Hi,
This is related to a similar question here: https://root-forum.cern.ch/t/rdataframe-shuffles-events-for-tmva-scoring
I was asking in particular about using Foreach as the way I currently add things like weights from another file/tree is something like this.
In the code below, the indices between the TTrees align so I didn’t have to worry about matching the right weight but I know this won’t always be the case when using Snapshot and MT.
//C++ function to be called by RDataFrame
double copy_vec(std::vector<double> &vec,int index){
return vec[index];
}
//Fill a vector for the weights I want
for (int i =0; i < nentries;i++){
double nsig_sw = data->get(i)->getRealValue("nsig_sw",0,true);
nsig_sw_vec.push_back(nsig_sw);
}
//Define a new branch in RDataFrame.
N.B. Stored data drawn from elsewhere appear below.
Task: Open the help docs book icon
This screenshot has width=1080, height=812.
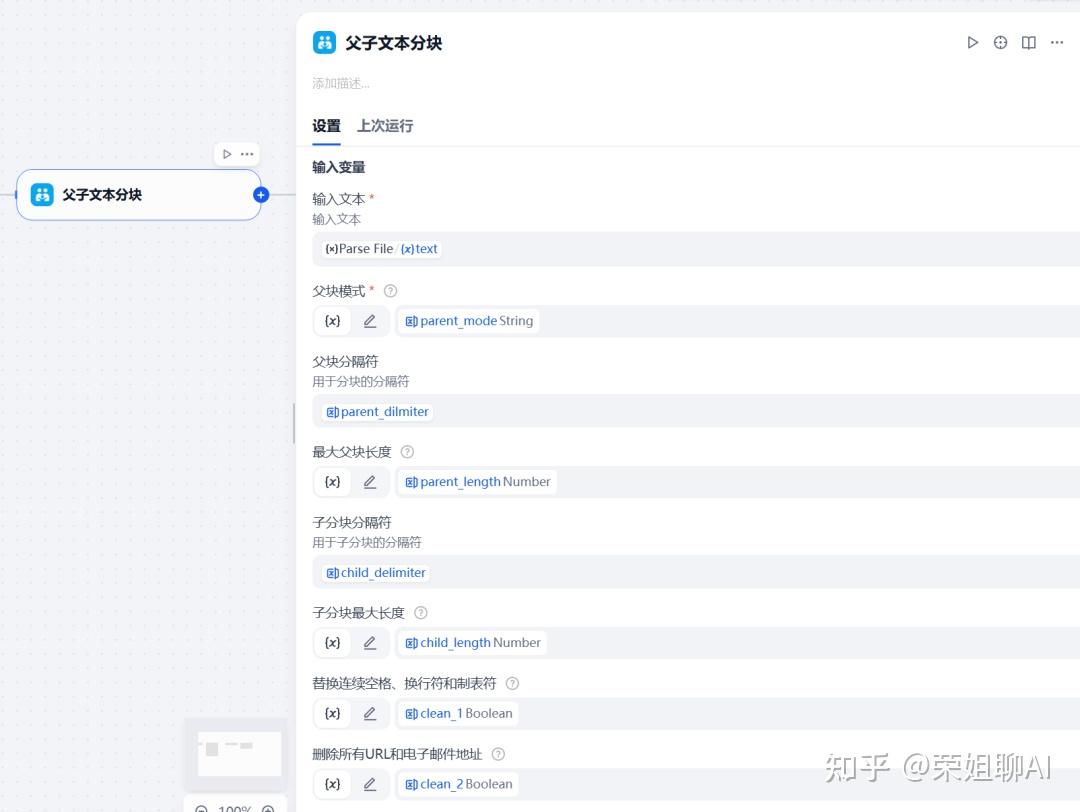Action: [1028, 43]
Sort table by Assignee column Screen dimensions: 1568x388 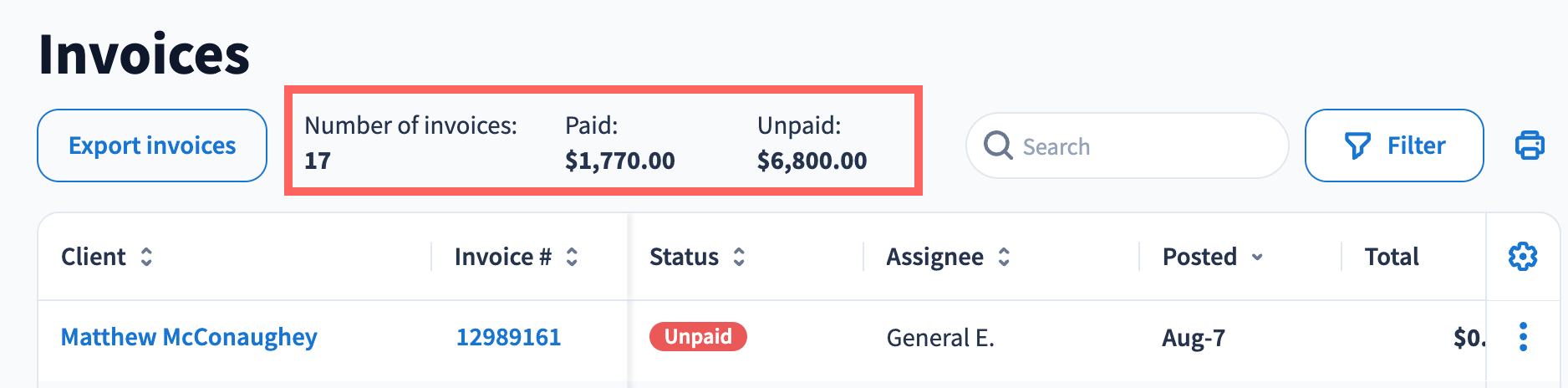point(1004,257)

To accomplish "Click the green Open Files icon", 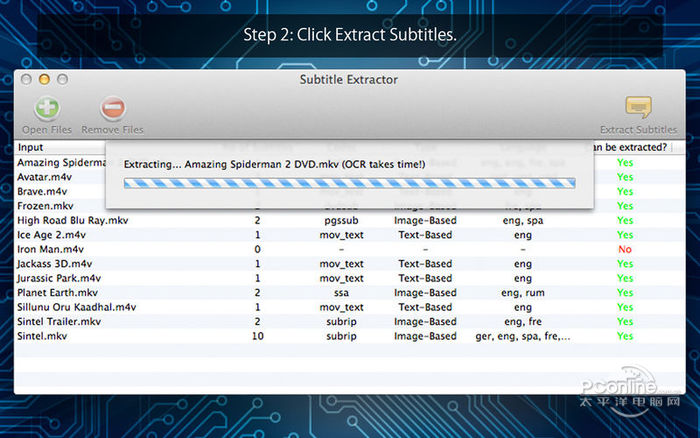I will pyautogui.click(x=46, y=109).
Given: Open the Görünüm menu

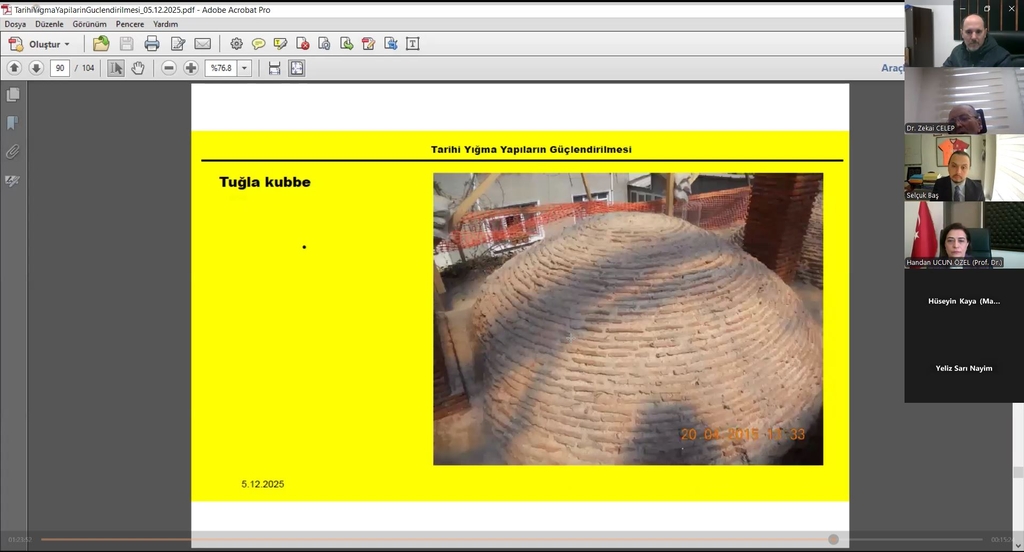Looking at the screenshot, I should [90, 24].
Must disable MT for this step
ROOT::DisableImplicitMT();
auto df2 = df.Define("nsig_sw","copy_vec(nsig_sw_vec,rdfentry_)");
This clearly won’t be performant for large datasets since it doesn’t use MT. I will be working with ~100M candidate datasets.
A first step would be to make a 2D vector with the index number and weight rather than the 1D vector currently used so with this information would it be possible to use ForEach with MT?
Thanks
_ROOT Version:6.22.0
Platform: Not Provided
Compiler: Not Provided